A Knowledge Based Business that might go away?

Ken Cooper, Founder of portfolio company EJ4 sent me a link to news about MacMillan (the publisher) and Amazon's deal to sell MacMillan titles on line. It seems Macmillan is using the power derived from owning popular content titles to capture the lion's share of the value, despite the fact that Amazon created the business in the first place.

It seems to me that despite MacMillan's short term power, they are the ones not long for this world. You see the reason that Publishers have historically had market power is because there has been a minimum necessary scale for book publishing. The costs in capital and distribution prowess were such that publishers could choose between a wide variety of content providers and select a small subset of their products to list. With the advent of online publishing and readers like Kindle and Ipad, the economics of publishing are radically changed.
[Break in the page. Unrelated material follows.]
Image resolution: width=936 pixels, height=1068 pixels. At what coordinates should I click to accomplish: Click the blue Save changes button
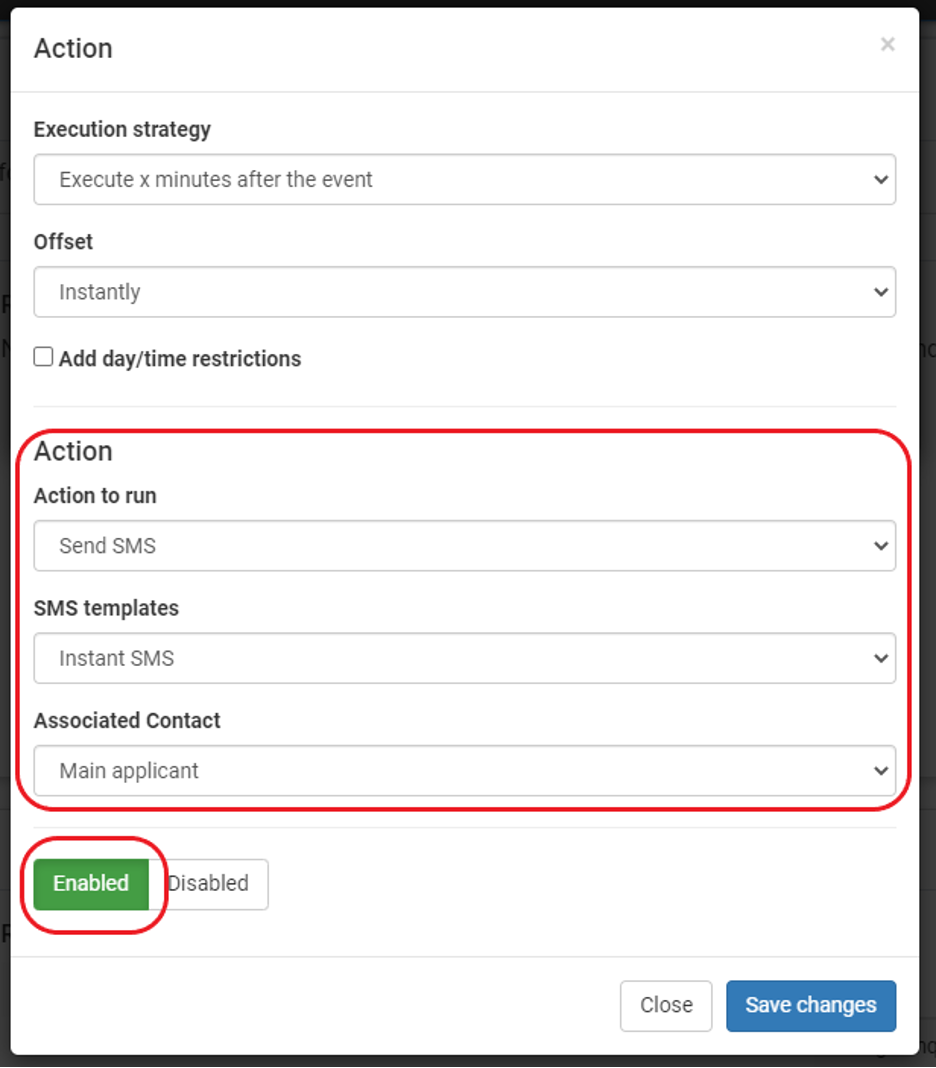pyautogui.click(x=811, y=1005)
No longer is there a minimum scale necessary to bring a title to market, no longer can a publisher earn economic rents by being a branded gate-keeper. The true value creators - the authors - are now able to go around the publisher and deal directly with the e book sellers. Think about it as a shift from three tier to two tier distribution, with the publisher role parceled out among the e book seller and various niche service providers.

The result, no room at the Inn for the Macmillans of this world. And velvet for customers.

If you'd like further explanation of this content phenomenon, I recommend you read Chris Anderson's The Long Tail - using a Kindle, of course.